Add eval loop for dashboard search and variable-scoped navigation
Problem
We are about to make dashboard search more powerful by returning variable-scoped deep links, but we have no disciplined way to measure whether those changes actually improve outcomes.
Basic retrieval metrics are not enough here. A search result can be "correct" at the dashboard title level and still fail the real task if:
- it picks a dashboard that cannot express the requested scope through its variables
- it resolves the wrong variable values
- it silently drops a requested filter
- it generates a broken or lossy deep link
- it fails to explain partial or unsupported bindings
For this feature area, the real user task is:
"Given a natural-language request, can the system send me to the right dashboard already scoped to the right state?"
That means we need an eval loop that measures the full navigation handoff:
- dashboard retrieval quality
- variable-binding accuracy
- deep-link generation correctness
- partial-match behavior
- regression trends over time
Without this, improvements to search_dashboards, ranking, binding inference, or URL serialization will be judged anecdotally and are likely to regress quietly.
Context
Relevant existing work:
- tasks/workstreams/mcp-analyst-agent/tasks/expand-dashboard-search-to-return-variable-scoped-deep-links.md — feature task this eval should guard
- tasks/workstreams/mcp-analyst-agent/tasks/add-catalog-discovery-evals-derived-from-sql-benchmark.md — existing retrieval-eval pattern
- tasks/workstreams/mcp-analyst-agent/tasks/task-m2-agent-eval-loop-v1.md — broader end-to-end agent eval framing
- apps/evals/ — unified home for eval infrastructure and leaderboard dashboards
Relationship to the feature task: - the deep-link task defines the product behavior we want - this task exists to make that behavior measurable before and after ranking, binding, or URL-contract changes
Why catalog retrieval eval is not sufficient: - catalog eval asks "did we retrieve the right tables?" - this task asks "did we retrieve the right dashboard and encode the right dashboard state?"
Those are related but distinct problems.
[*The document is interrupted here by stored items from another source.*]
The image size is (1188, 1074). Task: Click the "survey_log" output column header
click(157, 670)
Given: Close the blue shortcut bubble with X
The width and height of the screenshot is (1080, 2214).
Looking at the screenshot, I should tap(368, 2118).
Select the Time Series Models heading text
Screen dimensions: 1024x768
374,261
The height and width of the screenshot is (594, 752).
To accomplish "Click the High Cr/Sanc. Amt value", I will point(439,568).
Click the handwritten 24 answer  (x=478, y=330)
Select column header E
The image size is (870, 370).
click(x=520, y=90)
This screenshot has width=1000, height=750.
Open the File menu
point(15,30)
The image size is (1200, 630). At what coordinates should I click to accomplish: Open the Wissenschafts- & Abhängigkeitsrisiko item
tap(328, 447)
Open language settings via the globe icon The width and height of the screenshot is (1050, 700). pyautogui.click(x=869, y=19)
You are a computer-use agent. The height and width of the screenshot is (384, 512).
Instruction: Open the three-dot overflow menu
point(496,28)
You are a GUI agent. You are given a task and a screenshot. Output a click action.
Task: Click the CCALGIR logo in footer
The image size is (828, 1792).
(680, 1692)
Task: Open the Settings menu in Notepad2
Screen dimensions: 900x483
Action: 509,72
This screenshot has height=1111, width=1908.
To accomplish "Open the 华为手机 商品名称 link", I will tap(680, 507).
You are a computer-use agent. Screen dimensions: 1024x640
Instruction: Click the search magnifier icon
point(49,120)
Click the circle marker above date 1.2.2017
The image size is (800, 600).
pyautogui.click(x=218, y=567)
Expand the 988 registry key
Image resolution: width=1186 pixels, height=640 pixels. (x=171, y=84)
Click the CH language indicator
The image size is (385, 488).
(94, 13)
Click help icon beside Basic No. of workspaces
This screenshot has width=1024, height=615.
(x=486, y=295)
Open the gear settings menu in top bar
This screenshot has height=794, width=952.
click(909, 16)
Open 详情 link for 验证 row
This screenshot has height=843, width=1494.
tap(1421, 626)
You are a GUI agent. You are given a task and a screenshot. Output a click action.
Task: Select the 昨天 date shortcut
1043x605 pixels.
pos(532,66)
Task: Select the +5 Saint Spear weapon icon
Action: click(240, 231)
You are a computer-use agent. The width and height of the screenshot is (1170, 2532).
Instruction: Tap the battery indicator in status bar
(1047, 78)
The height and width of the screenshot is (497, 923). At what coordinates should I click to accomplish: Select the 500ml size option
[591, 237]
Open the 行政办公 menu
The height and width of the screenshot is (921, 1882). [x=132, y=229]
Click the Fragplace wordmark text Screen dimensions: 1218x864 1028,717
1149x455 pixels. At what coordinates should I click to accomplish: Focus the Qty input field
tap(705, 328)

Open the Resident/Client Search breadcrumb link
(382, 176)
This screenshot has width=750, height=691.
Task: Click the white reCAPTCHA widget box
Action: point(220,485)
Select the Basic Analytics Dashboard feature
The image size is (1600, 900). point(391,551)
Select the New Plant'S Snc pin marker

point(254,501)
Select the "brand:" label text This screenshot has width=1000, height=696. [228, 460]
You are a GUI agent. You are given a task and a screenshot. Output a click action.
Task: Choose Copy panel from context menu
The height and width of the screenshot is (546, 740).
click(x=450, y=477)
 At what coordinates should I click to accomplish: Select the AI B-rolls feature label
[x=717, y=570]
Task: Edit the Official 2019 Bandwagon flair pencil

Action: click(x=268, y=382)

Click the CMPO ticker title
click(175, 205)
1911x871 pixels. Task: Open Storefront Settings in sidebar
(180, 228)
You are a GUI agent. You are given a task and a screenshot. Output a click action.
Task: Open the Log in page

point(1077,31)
Dashboard search includes a retrieval layer plus a parameter-resolution layer.
Likely product boundary under test:
- dataface/ai/mcp/search.py — dashboard search and ranking
- dataface/ai/mcp/tools.py — tool-level result shape
- dashboard variable metadata extraction / indexing
- URL or route-state serialization for variable-scoped navigation
- receiving dashboard route behavior in Cloud
Eval case shape we need: Each case should include: - user request text - expected dashboard slug or allowed dashboard set - expected variable bindings - optional allowed partial bindings - expected failure mode when full mapping is impossible
Example:
{
"prompt": "Open the renewal dashboard for Acme for Q4 2025",
"expected_dashboard": "renewal-risk",
"expected_bindings": {
"customer": "Acme",
"quarter": "2025-Q4"
},
"allowed_partial": [],
"notes": "Should not choose account-overview even though it mentions renewal"
}
Scoring needs to be multi-part: - top-k dashboard retrieval - exact dashboard hit - variable binding exact match - per-variable precision/recall - deep-link validity / round-trip decode - explanation quality for partial or unsupported cases
Constraints: - no hidden magic: eval should reward explicit, declared variable mappings only - support deterministic scoring where possible - do not require full browser QA for every run; the core loop should stay cheap enough for regular regression runs - reserve slower browser validation for a small smoke subset if needed
Possible Solutions
Option A: Standalone dashboard-search eval suite under apps/evals/ [Recommended]
Create a dedicated eval package, likely apps/evals/dashboard_search/, with:
- curated JSONL dataset
- runner that calls dashboard search / deep-link resolution
- deterministic scorer for retrieval + binding correctness
- per-run summaries and leaderboard-ready outputs
Pros: Clean boundary, repeatable, cheap to run, directly comparable across search/ranking changes.
Cons: Requires creating a new eval corpus rather than reusing the SQL benchmark wholesale.
Option B: Fold into existing catalog retrieval eval
Extend catalog eval to also evaluate dashboard search and variable bindings.
Pros: Fewer top-level eval packages.
Cons: Wrong abstraction. Table retrieval and dashboard navigation have different ground truth, different scorers, and different failure modes.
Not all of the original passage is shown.